§ TASK TO CARRY OUT
Among the entries below, tally each line in which the word "width" is found, then state the tally alone.

[Items from a dataset]
# # # # #

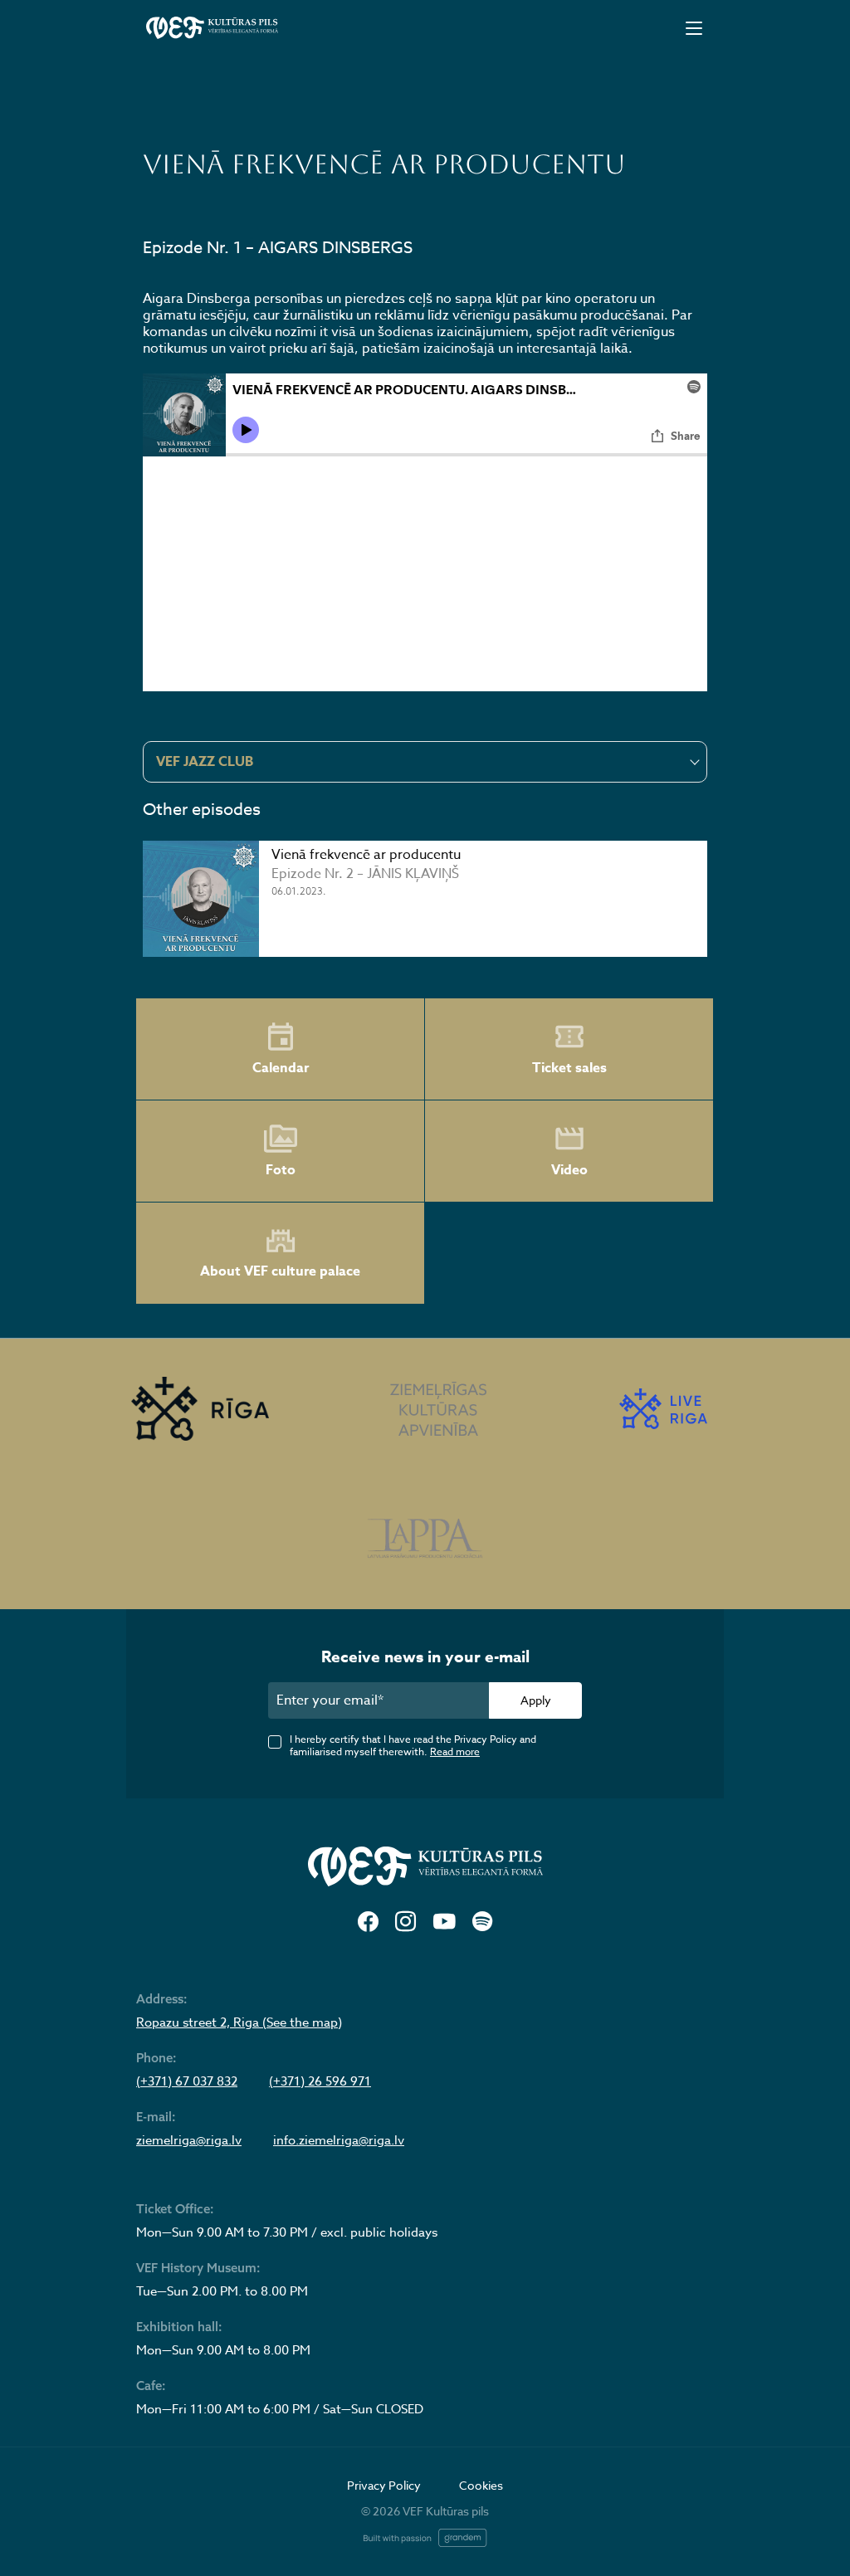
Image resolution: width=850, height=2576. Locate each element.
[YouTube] (444, 1922)
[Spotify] (482, 1922)
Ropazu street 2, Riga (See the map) (239, 2022)
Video (569, 1170)
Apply (535, 1700)
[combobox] (425, 762)
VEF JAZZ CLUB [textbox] (204, 762)
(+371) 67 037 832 (186, 2081)
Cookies (481, 2485)
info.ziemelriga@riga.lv (338, 2140)
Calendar (280, 1068)
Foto (281, 1170)
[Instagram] (405, 1922)
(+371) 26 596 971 (320, 2081)
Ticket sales (569, 1068)
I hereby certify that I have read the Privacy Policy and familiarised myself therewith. (413, 1745)
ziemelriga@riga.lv (189, 2140)
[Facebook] (368, 1922)
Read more (455, 1751)
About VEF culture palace (280, 1271)
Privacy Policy (384, 2485)
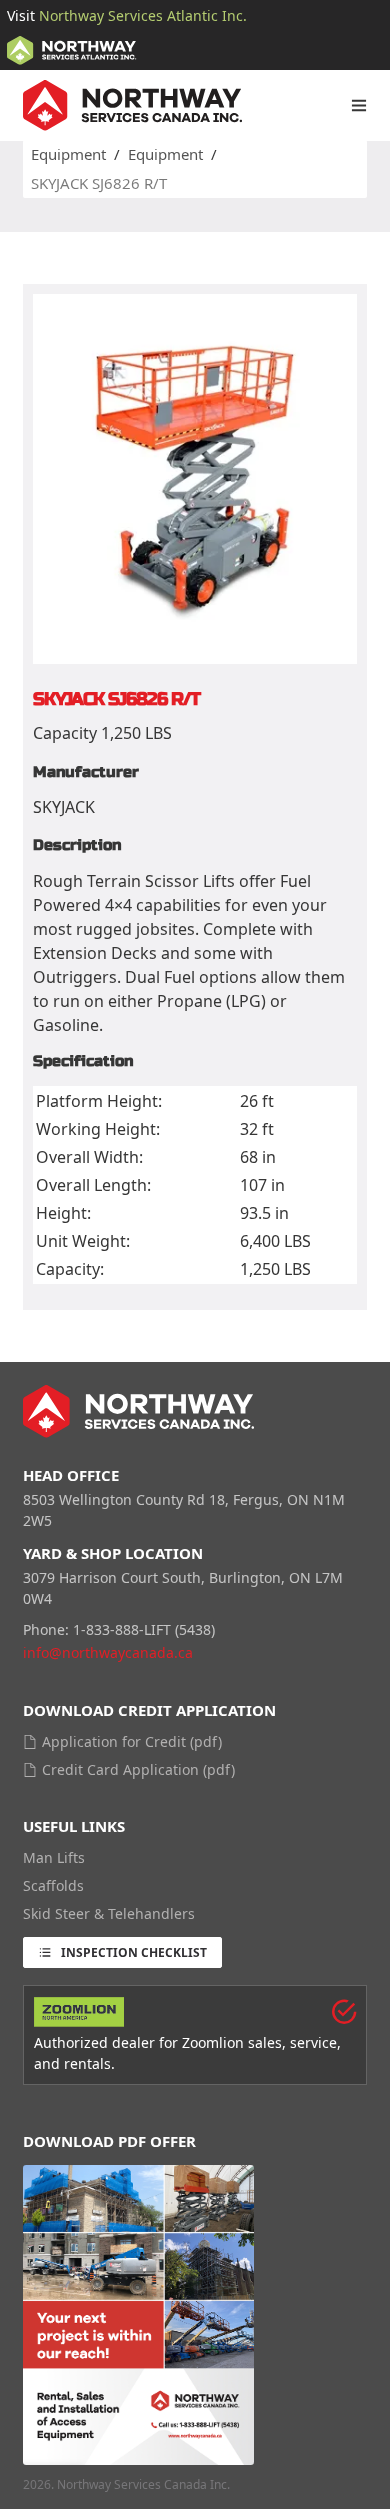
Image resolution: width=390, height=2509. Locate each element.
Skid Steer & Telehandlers (109, 1913)
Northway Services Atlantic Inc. (143, 15)
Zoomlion (213, 2042)
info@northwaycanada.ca (108, 1652)
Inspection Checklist (134, 1952)
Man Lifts (54, 1857)
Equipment (68, 154)
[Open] (359, 105)
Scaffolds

# # # # #

§ OUTPUT OF THE EXERCISE
2